*** Begin section ***

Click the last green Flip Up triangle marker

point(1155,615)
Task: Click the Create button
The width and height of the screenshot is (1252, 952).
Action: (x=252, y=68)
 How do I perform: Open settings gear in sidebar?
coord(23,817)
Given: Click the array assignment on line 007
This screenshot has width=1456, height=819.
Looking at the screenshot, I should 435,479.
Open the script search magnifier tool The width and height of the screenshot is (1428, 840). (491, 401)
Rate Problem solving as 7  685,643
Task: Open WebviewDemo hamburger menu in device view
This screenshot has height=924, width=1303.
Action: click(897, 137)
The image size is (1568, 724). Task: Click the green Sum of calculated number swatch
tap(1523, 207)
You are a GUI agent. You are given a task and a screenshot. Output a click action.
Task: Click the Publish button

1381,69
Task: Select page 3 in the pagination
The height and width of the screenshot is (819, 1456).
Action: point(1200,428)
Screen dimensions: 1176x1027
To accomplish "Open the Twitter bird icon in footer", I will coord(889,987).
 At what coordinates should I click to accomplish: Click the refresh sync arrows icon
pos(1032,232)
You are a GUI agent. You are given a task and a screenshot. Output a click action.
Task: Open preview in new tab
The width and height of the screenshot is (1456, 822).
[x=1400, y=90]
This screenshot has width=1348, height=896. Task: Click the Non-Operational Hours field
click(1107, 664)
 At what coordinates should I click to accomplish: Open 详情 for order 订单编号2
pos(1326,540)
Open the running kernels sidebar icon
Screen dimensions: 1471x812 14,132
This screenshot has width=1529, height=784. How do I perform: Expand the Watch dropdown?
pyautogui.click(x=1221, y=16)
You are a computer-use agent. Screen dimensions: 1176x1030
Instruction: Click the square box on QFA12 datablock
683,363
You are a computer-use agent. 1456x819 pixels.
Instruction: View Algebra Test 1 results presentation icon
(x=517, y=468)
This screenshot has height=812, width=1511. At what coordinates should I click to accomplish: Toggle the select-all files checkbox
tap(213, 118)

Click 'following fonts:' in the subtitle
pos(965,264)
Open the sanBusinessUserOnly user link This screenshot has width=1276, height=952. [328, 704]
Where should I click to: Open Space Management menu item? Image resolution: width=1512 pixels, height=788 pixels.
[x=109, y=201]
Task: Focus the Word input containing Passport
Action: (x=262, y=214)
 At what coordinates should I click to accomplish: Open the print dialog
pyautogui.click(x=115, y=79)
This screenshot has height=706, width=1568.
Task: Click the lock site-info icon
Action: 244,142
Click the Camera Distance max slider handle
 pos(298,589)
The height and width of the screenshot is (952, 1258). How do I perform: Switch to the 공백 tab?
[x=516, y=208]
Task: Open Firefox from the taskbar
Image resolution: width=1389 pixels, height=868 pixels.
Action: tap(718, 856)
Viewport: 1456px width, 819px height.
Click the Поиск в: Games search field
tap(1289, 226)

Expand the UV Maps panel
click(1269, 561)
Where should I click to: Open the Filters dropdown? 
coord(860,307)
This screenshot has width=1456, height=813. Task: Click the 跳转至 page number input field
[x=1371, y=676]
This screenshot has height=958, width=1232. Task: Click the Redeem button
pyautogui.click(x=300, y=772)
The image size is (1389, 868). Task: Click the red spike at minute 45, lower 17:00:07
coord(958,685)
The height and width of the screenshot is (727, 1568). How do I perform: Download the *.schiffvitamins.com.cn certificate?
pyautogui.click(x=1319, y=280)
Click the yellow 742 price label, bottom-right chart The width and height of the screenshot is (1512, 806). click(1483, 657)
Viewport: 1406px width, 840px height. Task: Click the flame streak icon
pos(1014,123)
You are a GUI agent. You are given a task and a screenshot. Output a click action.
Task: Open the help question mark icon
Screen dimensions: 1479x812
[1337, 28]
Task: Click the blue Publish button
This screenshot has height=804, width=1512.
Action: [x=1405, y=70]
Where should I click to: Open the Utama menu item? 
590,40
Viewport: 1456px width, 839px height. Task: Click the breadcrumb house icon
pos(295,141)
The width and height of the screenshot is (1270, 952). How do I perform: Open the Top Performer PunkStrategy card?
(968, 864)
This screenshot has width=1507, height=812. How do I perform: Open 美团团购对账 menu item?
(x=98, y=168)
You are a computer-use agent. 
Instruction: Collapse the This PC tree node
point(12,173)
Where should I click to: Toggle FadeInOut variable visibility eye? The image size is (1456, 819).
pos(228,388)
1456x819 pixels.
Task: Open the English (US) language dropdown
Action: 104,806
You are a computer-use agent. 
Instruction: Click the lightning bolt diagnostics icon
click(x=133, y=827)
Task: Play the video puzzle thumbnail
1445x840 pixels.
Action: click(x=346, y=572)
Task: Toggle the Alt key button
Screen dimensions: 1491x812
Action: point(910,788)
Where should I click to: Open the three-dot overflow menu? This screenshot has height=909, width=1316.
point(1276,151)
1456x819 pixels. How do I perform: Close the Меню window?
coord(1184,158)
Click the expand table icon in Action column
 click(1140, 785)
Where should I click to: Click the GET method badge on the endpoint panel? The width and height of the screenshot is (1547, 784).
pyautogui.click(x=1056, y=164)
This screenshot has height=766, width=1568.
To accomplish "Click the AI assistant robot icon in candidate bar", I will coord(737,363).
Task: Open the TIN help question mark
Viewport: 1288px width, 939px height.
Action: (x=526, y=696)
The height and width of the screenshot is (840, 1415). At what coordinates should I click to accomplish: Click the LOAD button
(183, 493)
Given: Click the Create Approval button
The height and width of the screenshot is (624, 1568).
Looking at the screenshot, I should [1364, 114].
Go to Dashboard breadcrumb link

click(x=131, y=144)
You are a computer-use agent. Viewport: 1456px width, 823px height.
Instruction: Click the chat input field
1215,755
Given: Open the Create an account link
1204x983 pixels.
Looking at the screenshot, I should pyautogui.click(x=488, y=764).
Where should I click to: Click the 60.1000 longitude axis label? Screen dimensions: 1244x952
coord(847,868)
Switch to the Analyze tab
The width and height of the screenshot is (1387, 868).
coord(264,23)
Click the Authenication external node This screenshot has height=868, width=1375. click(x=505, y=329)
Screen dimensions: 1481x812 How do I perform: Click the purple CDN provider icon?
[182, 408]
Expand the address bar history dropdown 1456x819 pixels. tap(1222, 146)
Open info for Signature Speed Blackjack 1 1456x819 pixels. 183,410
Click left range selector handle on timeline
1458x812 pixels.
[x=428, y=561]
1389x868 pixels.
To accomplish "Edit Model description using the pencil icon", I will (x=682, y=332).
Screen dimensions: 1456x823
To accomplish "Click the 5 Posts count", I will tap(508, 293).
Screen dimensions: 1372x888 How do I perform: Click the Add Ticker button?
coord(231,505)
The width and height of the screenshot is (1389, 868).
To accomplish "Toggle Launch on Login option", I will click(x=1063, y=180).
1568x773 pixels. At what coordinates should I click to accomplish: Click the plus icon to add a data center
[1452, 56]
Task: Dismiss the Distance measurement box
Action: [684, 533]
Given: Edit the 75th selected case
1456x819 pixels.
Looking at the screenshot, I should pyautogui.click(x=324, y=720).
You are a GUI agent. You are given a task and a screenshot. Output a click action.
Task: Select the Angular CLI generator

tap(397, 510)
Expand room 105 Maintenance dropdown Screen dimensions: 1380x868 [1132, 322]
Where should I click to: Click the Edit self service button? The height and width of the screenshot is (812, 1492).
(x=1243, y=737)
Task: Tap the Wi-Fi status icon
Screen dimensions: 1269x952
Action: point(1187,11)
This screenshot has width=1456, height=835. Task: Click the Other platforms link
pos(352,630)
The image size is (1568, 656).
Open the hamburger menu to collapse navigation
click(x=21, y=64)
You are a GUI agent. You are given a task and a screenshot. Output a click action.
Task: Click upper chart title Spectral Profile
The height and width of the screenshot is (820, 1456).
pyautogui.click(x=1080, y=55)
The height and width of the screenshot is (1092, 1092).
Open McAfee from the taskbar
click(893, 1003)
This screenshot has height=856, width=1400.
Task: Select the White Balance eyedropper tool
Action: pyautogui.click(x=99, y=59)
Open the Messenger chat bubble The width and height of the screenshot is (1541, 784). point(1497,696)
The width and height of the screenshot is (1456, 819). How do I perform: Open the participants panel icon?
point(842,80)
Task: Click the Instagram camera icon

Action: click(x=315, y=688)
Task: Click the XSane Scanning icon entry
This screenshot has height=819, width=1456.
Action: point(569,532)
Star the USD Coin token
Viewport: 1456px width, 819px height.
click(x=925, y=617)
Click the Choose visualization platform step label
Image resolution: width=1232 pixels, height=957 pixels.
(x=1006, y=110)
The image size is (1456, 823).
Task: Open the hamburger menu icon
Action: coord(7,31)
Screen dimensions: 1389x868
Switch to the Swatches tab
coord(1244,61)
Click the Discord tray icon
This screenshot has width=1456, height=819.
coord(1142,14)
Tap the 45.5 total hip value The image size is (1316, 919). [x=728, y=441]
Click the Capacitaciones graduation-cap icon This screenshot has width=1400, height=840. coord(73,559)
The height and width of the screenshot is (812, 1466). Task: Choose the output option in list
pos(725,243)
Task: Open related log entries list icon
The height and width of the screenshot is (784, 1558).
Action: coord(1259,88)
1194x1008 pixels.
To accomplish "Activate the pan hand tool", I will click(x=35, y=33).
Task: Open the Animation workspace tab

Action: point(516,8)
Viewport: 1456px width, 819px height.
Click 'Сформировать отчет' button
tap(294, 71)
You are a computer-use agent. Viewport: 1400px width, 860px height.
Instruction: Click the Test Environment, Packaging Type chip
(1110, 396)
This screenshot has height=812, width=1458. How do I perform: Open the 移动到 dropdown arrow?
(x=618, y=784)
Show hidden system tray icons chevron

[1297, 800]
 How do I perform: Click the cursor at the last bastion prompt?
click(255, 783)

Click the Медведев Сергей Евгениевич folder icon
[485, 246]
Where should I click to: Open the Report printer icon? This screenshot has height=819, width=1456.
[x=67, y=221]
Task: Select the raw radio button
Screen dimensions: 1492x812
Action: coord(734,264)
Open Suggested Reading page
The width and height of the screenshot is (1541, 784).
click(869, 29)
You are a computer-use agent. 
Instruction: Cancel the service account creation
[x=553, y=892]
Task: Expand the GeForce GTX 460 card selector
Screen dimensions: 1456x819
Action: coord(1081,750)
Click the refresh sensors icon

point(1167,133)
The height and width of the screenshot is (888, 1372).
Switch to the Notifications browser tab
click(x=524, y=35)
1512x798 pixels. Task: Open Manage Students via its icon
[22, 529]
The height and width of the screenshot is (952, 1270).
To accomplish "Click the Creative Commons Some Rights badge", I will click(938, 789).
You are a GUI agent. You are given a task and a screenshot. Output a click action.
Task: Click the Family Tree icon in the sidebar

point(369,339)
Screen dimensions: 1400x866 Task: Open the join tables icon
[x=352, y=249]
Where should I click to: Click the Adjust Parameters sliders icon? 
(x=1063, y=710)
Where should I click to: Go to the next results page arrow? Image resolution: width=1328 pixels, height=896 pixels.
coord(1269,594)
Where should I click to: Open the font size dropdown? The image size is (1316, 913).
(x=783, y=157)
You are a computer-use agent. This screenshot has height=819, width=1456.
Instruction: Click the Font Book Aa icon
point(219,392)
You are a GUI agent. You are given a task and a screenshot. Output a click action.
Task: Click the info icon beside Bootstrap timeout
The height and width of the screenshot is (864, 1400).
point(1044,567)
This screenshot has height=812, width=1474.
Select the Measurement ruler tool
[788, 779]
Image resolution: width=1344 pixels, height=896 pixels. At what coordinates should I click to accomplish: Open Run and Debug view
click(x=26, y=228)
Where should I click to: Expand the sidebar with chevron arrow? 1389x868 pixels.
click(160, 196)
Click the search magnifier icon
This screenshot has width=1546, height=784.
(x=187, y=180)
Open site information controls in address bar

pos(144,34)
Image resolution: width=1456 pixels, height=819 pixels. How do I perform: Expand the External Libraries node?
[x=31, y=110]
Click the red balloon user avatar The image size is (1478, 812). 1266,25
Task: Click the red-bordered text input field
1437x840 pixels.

*** End section ***

WHAT YOU WILL DO: From the records above, reproduce exactly the lines from the one with "Switch to the Analyze tab" to the one with "Expand room 105", both included, and no others.

SOLUTION TO THIS EXERCISE:
Switch to the Analyze tab
The width and height of the screenshot is (1387, 868).
coord(264,23)
Click the Authenication external node This screenshot has height=868, width=1375. click(x=505, y=329)
Screen dimensions: 1481x812 How do I perform: Click the purple CDN provider icon?
[182, 408]
Expand the address bar history dropdown 1456x819 pixels. tap(1222, 146)
Open info for Signature Speed Blackjack 1 1456x819 pixels. 183,410
Click left range selector handle on timeline
1458x812 pixels.
[x=428, y=561]
1389x868 pixels.
To accomplish "Edit Model description using the pencil icon", I will (x=682, y=332).
Screen dimensions: 1456x823
To accomplish "Click the 5 Posts count", I will tap(508, 293).
Screen dimensions: 1372x888 How do I perform: Click the Add Ticker button?
coord(231,505)
The width and height of the screenshot is (1389, 868).
To accomplish "Toggle Launch on Login option", I will click(x=1063, y=180).
1568x773 pixels. At what coordinates should I click to accomplish: Click the plus icon to add a data center
[1452, 56]
Task: Dismiss the Distance measurement box
Action: [684, 533]
Given: Edit the 75th selected case
1456x819 pixels.
Looking at the screenshot, I should pyautogui.click(x=324, y=720).
You are a GUI agent. You are given a task and a screenshot. Output a click action.
Task: Select the Angular CLI generator

tap(397, 510)
Expand room 105 Maintenance dropdown Screen dimensions: 1380x868 [1132, 322]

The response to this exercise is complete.